The lines to repeat run from the one containing "Cookies (785, 1922)" through the last line of the records below; repeat them exactly and give nothing more.
· · ·
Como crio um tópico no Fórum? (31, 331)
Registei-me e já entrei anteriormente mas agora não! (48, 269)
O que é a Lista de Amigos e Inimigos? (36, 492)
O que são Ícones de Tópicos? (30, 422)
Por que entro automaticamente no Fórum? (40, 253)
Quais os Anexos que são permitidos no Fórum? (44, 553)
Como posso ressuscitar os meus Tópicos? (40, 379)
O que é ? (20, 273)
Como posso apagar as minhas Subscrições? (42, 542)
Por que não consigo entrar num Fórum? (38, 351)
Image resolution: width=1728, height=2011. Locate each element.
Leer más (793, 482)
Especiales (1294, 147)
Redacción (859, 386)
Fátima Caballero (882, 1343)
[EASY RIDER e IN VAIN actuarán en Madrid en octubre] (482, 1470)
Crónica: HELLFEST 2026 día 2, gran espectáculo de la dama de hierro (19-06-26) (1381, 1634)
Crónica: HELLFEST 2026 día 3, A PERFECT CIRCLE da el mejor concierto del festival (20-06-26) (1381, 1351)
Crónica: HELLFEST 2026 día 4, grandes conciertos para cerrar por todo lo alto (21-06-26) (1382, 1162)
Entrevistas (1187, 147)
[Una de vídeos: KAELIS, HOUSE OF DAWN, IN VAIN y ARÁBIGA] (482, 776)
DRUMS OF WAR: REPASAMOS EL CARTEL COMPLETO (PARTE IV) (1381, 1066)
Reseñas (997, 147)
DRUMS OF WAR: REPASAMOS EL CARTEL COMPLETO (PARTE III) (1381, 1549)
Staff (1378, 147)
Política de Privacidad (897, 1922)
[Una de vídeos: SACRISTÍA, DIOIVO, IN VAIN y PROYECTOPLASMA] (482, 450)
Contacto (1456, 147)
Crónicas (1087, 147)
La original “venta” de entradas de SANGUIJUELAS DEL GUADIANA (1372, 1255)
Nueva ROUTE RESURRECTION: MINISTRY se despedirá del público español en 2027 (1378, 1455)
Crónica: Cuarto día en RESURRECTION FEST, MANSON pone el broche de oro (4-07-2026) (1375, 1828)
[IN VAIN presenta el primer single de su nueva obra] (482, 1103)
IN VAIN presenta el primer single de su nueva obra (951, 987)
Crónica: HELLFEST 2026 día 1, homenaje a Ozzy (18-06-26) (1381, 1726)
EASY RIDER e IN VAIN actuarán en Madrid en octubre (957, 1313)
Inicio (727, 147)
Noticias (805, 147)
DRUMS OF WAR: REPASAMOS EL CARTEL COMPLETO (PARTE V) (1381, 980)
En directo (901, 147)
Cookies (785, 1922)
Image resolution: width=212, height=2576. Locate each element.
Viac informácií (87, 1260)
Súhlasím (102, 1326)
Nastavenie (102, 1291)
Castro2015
· · ·
■ Response to the task:
Cookies (785, 1922)
Image resolution: width=212, height=2576. Locate each element.
Viac informácií (87, 1260)
Súhlasím (102, 1326)
Nastavenie (102, 1291)
Castro2015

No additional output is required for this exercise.